(SUPPLIED INFORMATION):

#####

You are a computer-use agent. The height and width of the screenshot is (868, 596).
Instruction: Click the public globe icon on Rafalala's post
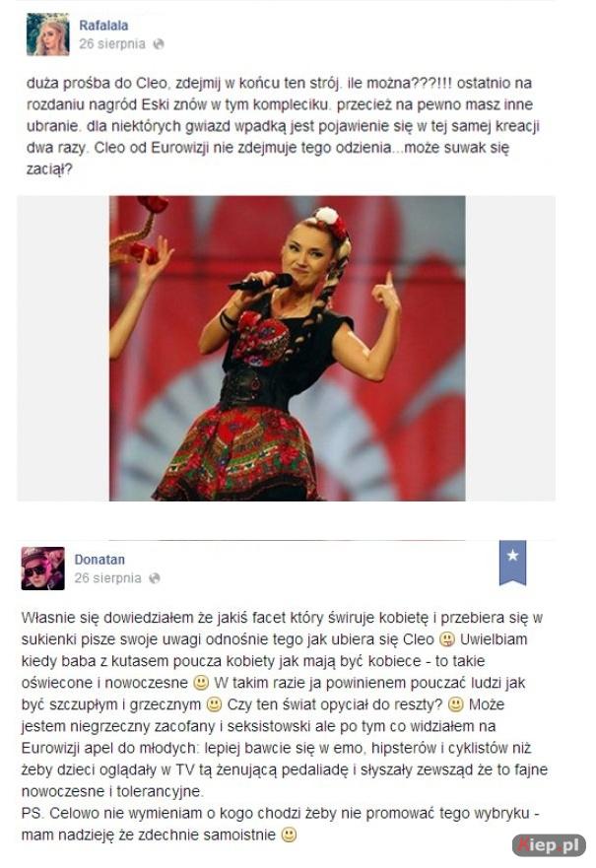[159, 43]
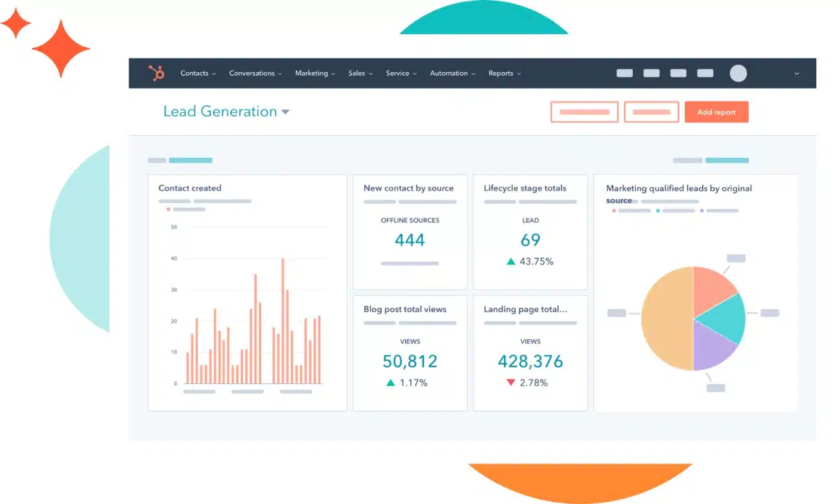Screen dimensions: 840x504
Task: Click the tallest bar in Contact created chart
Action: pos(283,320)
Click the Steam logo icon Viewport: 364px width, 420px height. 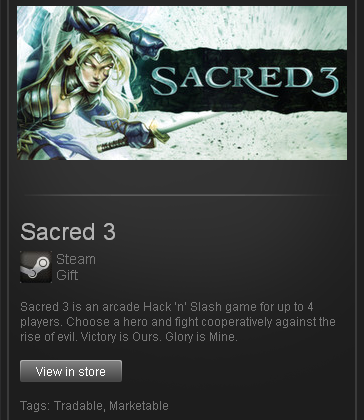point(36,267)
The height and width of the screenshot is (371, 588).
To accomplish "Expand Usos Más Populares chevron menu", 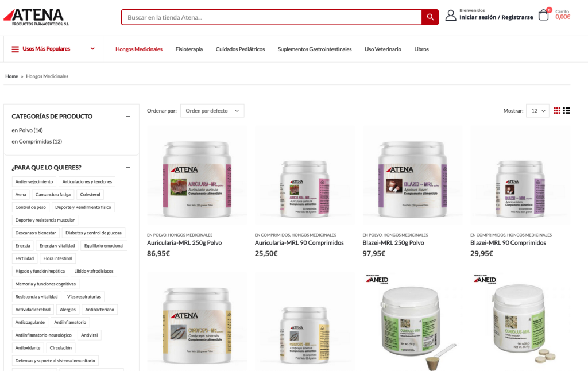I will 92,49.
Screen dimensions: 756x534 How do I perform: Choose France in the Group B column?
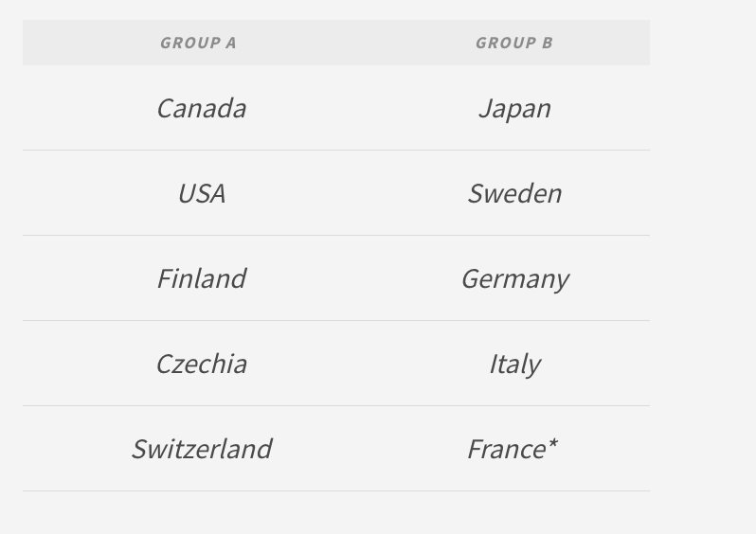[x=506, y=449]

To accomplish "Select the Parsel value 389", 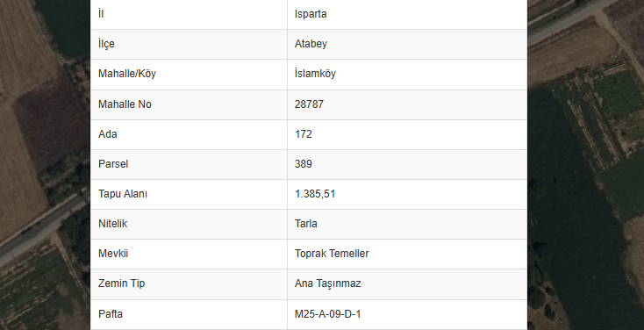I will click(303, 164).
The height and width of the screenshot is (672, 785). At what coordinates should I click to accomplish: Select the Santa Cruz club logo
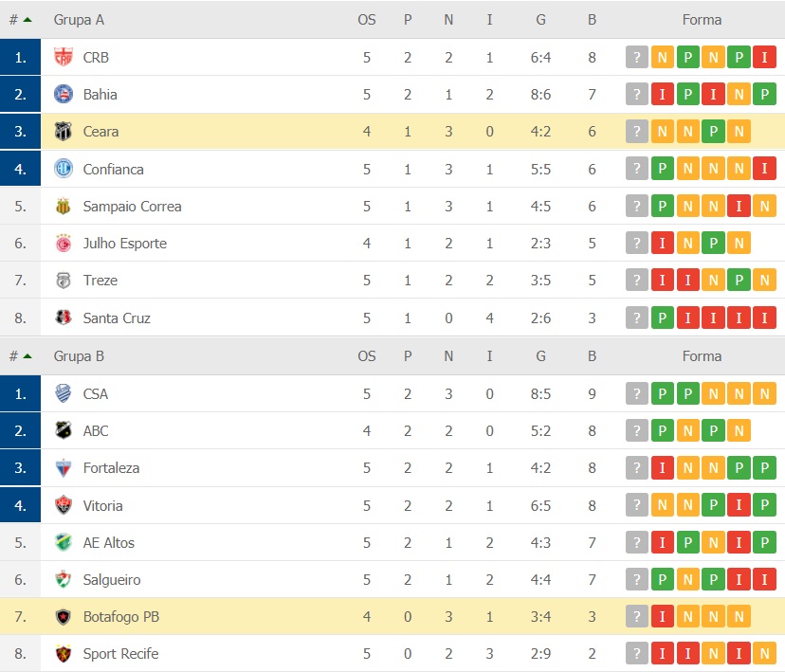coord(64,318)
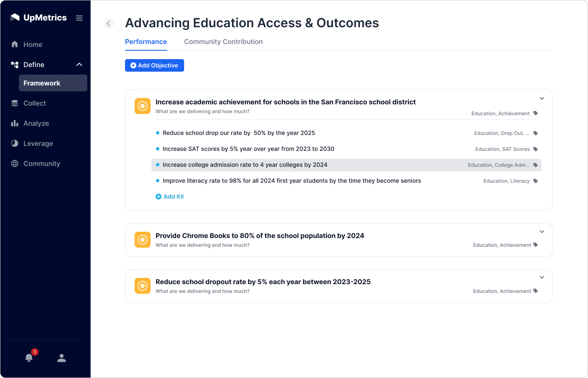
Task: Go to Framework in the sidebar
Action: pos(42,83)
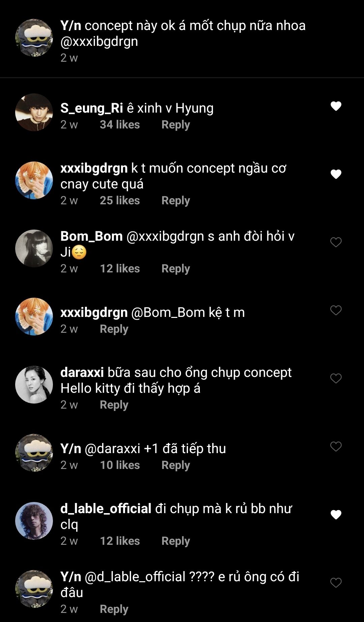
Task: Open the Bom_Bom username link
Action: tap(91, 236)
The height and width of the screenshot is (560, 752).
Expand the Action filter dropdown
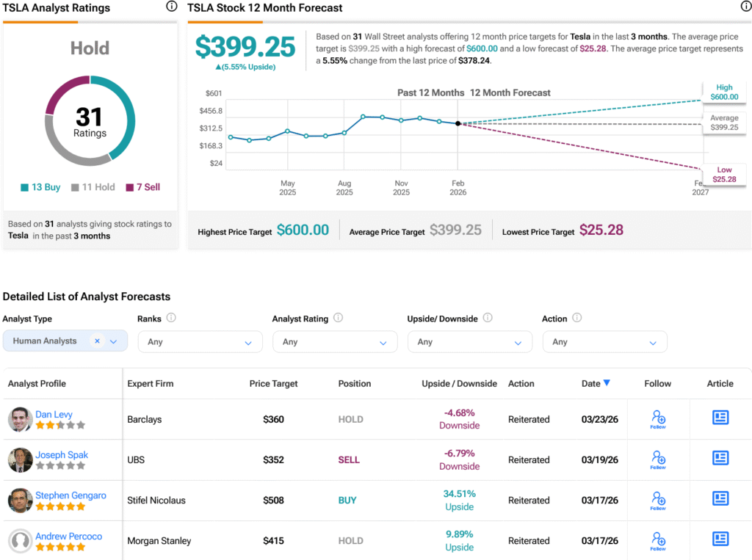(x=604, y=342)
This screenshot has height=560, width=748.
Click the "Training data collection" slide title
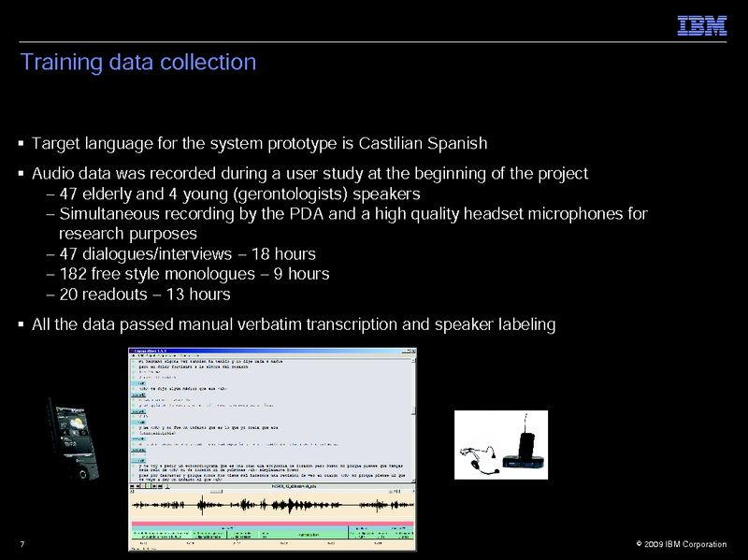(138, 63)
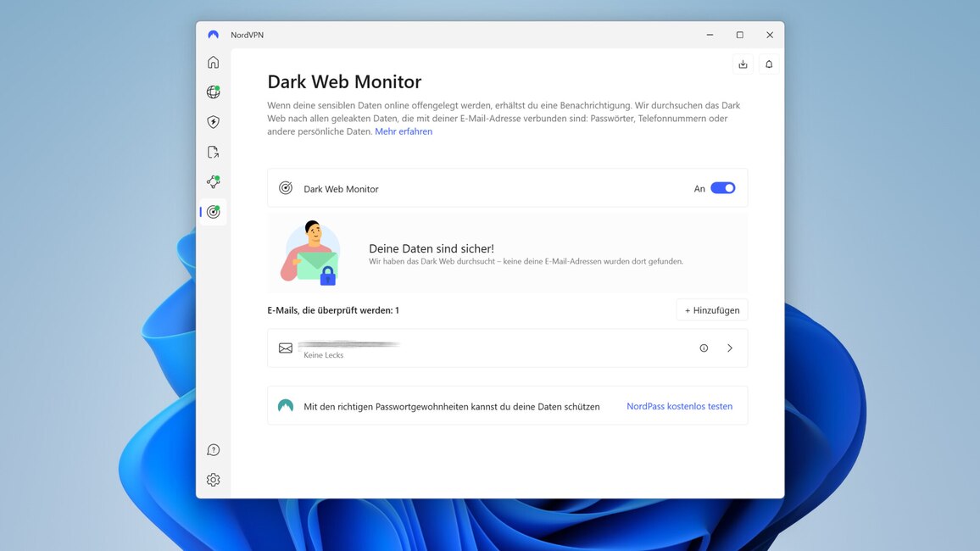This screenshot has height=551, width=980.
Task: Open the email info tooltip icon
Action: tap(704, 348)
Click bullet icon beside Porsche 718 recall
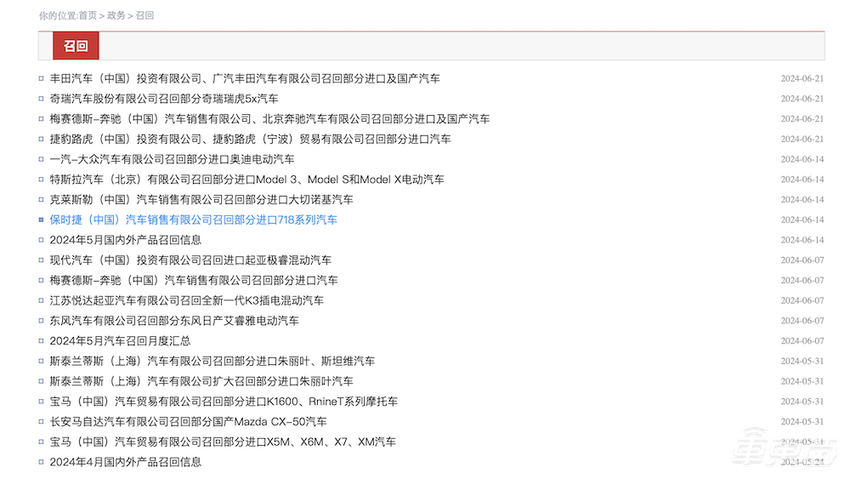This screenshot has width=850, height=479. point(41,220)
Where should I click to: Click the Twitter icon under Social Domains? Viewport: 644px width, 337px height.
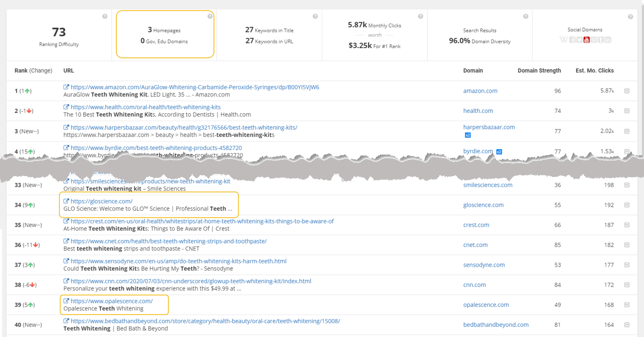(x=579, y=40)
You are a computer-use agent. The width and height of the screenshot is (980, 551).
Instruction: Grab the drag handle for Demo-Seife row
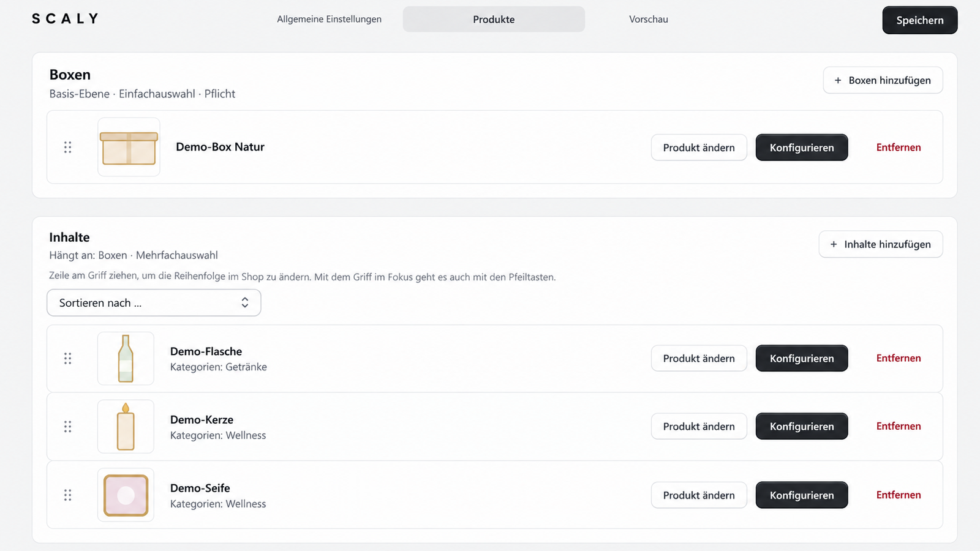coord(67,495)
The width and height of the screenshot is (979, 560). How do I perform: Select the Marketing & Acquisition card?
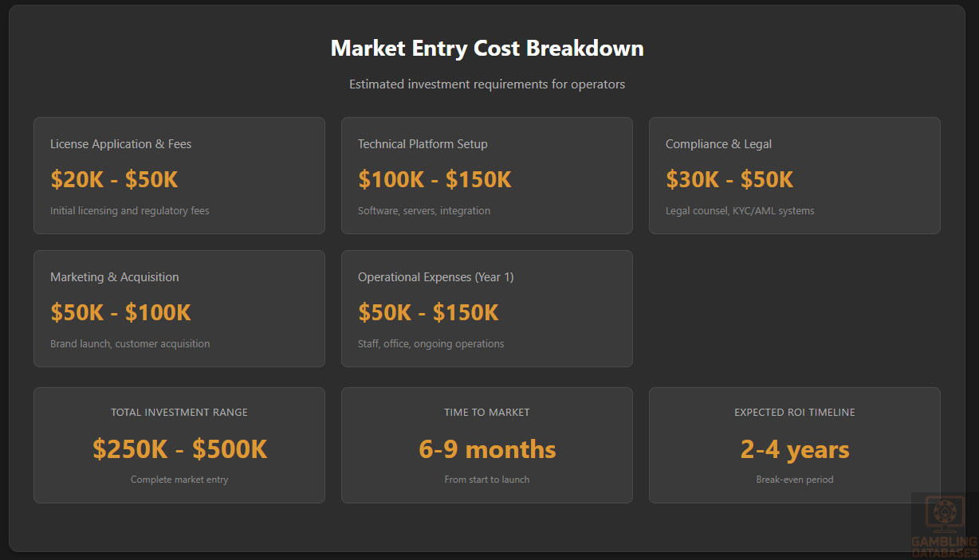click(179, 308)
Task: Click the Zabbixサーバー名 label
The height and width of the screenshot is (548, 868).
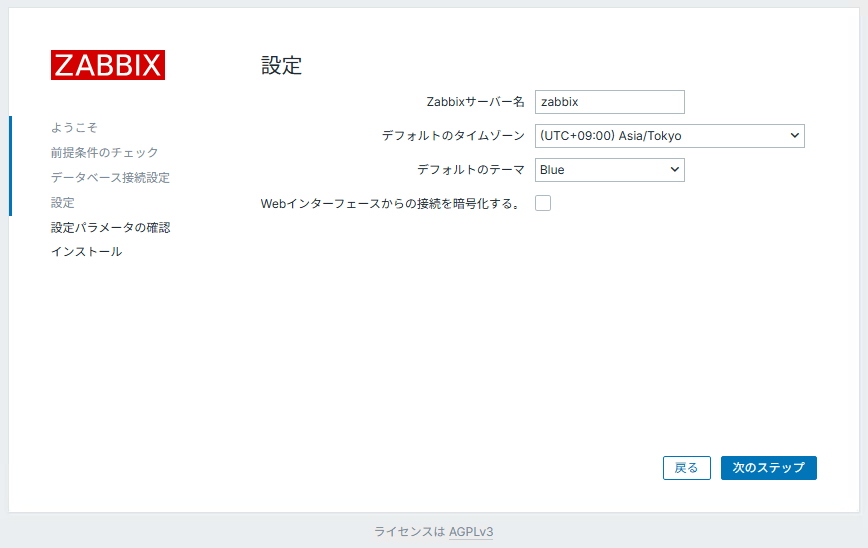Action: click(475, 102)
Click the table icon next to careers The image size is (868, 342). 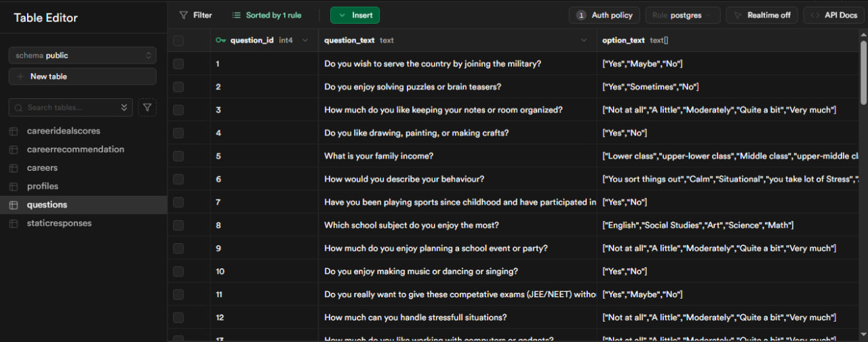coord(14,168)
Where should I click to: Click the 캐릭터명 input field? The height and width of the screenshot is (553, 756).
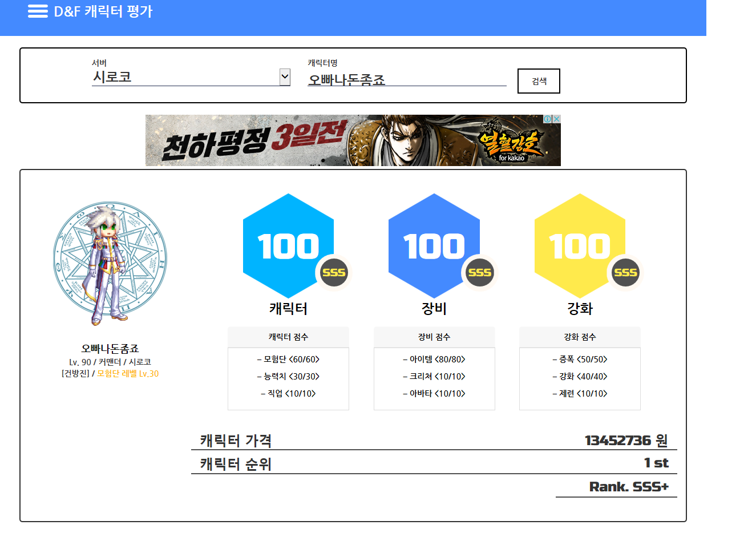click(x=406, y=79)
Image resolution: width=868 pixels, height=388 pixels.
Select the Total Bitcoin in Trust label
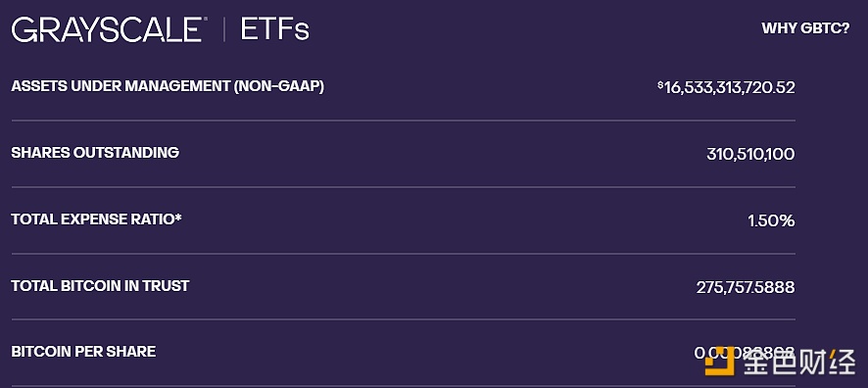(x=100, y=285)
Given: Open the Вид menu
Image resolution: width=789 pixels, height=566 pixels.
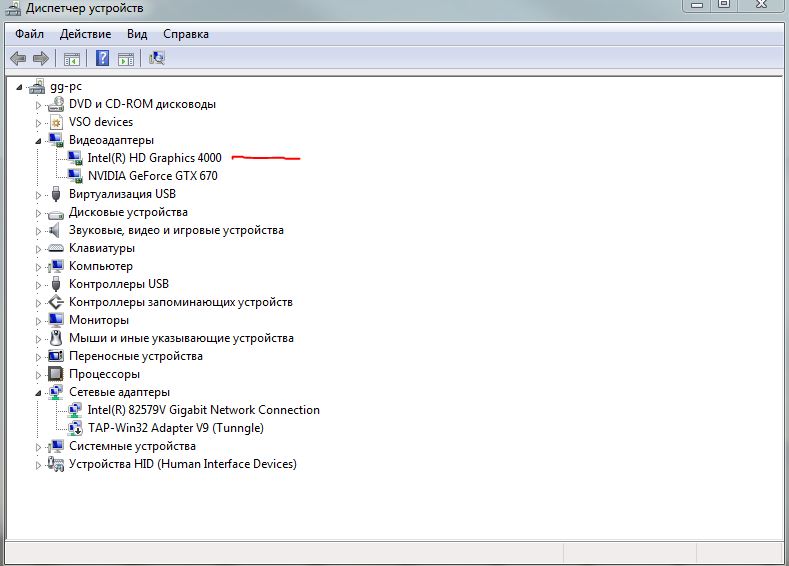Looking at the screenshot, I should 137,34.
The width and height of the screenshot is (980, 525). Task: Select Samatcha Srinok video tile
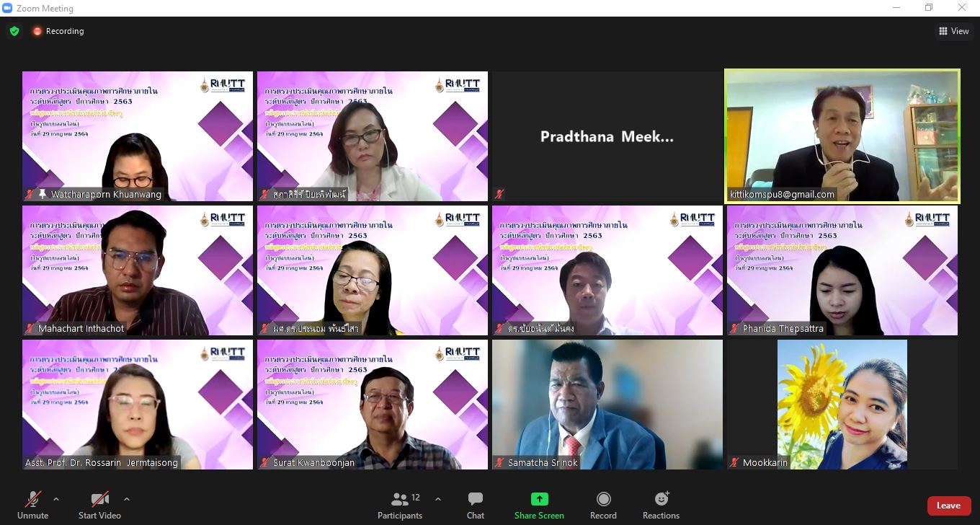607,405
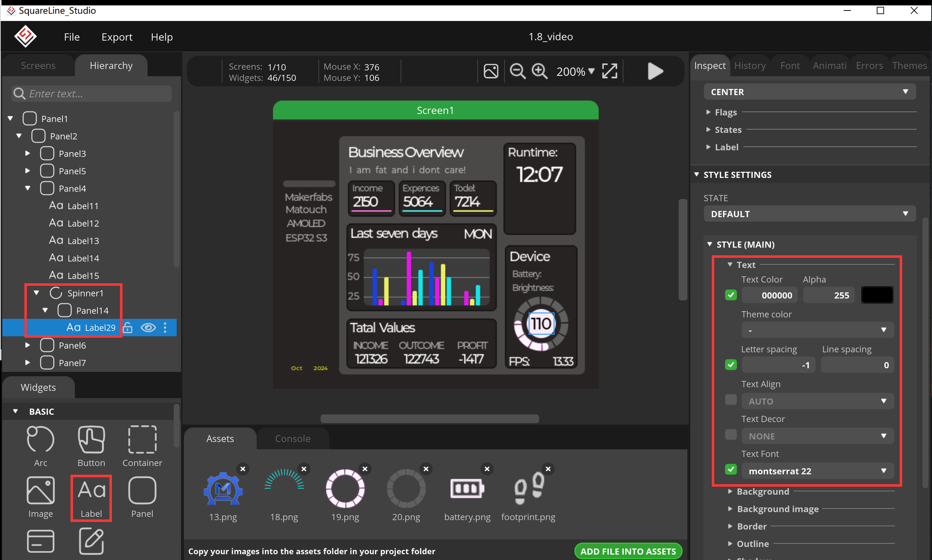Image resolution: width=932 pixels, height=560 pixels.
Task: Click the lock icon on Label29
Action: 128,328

#####

(WHAT IS NEEDED):
Respond with only the number of lines in the records that include the word "computer".

(WORKED SOLUTION):
2